II. À LA VEILLE DE LA RÉFORME SYSTÉMIQUE, DES PERSPECTIVES DE MOYEN TERME DÉGRADÉES AUXQUELLES LE GOUVERNEMENT EST TENU DE RÉPONDRE

A. LES DERNIÈRES PRÉVISIONS DU CONSEIL D'ORIENTATION DES RETRAITES SOULIGNENT L'ABSENCE DE PÉRENNITÉ FINANCIÈRE DU SYSTÈME DE RETRAITES

1. Sans mesure nouvelle, notre système de retraite est en déséquilibre dans tous les scénarios jusqu'en 2040

Dans son dernier rapport annuel, publié en juin 2017, le Conseil d'orientation des retraites (Cor) dresse des perspectives financières du système des retraites beaucoup plus dégradées à moyen terme que dans son précédent rapport pour l'année 2016.

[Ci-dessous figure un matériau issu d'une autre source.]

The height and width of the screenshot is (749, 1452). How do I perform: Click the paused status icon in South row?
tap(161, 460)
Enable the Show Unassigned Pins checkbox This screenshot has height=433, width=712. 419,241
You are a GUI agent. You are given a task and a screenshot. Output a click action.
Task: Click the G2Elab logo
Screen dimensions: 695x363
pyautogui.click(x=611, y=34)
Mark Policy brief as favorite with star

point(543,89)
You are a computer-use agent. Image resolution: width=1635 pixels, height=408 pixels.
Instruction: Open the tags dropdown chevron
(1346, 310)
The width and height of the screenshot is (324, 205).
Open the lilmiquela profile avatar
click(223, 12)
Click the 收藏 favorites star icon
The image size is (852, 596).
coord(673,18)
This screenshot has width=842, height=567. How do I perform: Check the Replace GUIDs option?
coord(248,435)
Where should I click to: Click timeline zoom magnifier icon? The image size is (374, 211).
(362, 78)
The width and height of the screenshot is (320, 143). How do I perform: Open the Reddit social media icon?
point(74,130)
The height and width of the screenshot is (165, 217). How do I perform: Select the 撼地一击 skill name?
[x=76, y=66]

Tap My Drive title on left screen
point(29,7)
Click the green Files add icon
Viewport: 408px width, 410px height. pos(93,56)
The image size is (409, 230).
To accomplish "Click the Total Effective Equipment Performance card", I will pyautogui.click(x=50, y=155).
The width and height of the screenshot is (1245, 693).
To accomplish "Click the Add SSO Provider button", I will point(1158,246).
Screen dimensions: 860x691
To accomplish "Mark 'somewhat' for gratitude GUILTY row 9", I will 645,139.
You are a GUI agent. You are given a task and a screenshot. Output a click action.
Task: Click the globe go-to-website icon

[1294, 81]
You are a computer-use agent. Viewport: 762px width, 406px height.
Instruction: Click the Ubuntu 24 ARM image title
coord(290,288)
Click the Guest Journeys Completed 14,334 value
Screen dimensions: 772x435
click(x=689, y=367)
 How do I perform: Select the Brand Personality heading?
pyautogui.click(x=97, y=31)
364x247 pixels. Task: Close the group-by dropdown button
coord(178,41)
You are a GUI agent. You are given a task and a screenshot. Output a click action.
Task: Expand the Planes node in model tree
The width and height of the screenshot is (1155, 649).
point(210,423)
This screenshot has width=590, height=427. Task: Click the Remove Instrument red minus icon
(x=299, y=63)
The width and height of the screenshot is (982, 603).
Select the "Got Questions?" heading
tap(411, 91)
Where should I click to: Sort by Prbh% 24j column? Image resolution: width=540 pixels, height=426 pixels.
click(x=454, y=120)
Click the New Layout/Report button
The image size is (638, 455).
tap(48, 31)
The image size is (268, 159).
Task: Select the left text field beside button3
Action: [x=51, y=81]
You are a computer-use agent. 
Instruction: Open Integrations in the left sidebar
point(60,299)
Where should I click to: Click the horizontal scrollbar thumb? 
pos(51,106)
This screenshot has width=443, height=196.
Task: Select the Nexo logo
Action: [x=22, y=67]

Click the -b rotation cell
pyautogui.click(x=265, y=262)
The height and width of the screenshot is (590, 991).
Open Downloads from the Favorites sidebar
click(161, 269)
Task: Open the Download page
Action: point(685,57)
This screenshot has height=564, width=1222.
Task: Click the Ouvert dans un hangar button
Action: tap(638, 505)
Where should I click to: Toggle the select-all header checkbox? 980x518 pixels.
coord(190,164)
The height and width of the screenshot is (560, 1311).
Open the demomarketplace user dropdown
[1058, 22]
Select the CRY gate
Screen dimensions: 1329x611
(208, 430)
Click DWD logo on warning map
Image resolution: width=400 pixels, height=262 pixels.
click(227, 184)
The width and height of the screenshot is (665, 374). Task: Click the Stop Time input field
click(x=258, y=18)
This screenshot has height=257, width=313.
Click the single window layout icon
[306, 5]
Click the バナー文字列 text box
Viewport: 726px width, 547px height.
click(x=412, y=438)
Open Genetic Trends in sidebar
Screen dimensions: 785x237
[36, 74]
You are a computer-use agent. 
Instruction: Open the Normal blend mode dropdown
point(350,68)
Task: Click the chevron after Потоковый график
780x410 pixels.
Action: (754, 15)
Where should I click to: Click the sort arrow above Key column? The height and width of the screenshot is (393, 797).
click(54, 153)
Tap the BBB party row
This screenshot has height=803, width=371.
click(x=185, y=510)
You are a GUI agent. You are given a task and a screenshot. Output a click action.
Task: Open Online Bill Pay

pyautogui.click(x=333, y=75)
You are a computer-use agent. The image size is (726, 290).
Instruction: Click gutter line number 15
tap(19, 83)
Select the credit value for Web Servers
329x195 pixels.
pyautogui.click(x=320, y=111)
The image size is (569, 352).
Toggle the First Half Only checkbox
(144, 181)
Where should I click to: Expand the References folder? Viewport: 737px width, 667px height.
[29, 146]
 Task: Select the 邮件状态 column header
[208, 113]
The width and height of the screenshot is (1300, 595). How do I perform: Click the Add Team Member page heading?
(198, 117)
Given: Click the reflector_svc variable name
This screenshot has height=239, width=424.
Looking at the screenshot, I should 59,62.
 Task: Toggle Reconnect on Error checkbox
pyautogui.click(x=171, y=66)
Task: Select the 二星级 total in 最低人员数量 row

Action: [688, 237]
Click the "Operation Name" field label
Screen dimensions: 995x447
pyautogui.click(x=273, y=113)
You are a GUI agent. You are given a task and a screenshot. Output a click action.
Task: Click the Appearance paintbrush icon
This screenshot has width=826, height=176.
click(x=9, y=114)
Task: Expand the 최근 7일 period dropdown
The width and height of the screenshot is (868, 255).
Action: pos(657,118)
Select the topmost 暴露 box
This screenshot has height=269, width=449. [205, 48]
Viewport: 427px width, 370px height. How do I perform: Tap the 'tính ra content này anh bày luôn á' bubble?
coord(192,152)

Quel que soit le scénario de productivité du travail, facteur le plus déterminant pour l'équilibre financier du système de retraite, ce dernier ne serait pas assuré avant 2040 (dans le meilleur des cas) alors qu'il devait l'être à partir de 2024 dans les précédentes prévisions ( voir les graphiques ci-après ).

L'évolution des projections entre 2016 et 2017 résulte d'un nouvel exercice complet de projections, mené cette année par le Cor, dont les déterminants n'avaient pas été modifiés depuis 2012.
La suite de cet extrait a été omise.